Sunday, March 3, H.G. Bishop Ioan Casian was present among the faithful of St. George's Cathedral in Saint-Hubert. Alongside the Romanian hierarch of Canada served hieromonk Paisie Buhnilã, Rev. Fr. Daniel Sandu and Traian Petre Constantin and deacon Cãtãlin Gheorghiu.
At the end of the Divine Liturgy, the hierarch said:
Saint Apostle Paul draws our attention in the first Epistle to Corinthians to the fact that fasting is not just the abstention from normal dishes. It is not this that will bring us before God. This exercise is an ascetic one that helps us diminish the thickness of our fleshly passions to feel more the work of the soul.
Speaking of the Gospel’s text about the Last Judgment, the hierarch remembered:
There are two judgments: the particular judgment, immediately after death, which remains provisional. The Church can pray to bring down the mercy of God over those who did not live an appropriate life, and to change their state of suffering in joy and blessing toward salvation; the final judgment, the general one, puts us in a definitive and eternal state.
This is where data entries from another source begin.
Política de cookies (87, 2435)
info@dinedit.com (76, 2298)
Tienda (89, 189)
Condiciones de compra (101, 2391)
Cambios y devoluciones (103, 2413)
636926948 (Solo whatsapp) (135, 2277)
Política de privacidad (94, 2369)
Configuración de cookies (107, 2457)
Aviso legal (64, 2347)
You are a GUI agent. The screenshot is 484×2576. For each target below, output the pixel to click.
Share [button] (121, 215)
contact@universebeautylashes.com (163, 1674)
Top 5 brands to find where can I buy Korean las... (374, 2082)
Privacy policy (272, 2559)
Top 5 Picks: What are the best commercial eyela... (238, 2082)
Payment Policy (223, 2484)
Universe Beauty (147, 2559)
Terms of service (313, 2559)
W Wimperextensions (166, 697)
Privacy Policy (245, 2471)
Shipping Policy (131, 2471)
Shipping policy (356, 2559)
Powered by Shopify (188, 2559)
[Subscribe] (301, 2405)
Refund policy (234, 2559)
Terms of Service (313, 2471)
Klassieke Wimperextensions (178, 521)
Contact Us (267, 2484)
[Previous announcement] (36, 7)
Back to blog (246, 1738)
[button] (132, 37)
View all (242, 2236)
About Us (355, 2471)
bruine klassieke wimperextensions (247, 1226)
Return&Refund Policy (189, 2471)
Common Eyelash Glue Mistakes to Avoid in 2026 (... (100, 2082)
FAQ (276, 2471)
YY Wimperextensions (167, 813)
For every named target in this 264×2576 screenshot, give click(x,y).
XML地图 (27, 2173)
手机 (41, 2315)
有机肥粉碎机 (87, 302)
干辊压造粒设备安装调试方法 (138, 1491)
The text tells us that there is a moment when all will be weighed by God in light of the vocation He intended for his creation and in the way it has been fulfilled or not. Judgment will be based on the merciful love we have fulfilled or not - by the care of the hungry, the thirsty, the naked, the sick, the needful or the prisoner. The attention toward God is manifested in the care of the one in need and in trouble. They are the ‘too small’ brothers with whom He is solidary. They are the image and likeness of God. Through our care for them we actually do what is necessary for them to fulfill their vocation given by God.
Time and people arrive at the Last Judgment to pass through a radiography from the perspective of the purposefulness for which they were created finding if they have or have not fulfilled their vocation as bearers toward or of eternity. There is a moment of truth that shows that the world cannot remain in confusion and injustice that would mean the victory of the evil. The two cannot be the ultimate criteria of this world. They can be provisional, but in no way definitive, because our God is the Sun of justice and truth. Similarly, we as Christians, let us be people who spread around justice and truth.
In continuation the children from the Sunday school held a short artistic program of songs and poetry. The psaltic group led by Valentin Botu and Stefanos Atenagoras gave the answers at strana. The agape-meal ended the program of the day.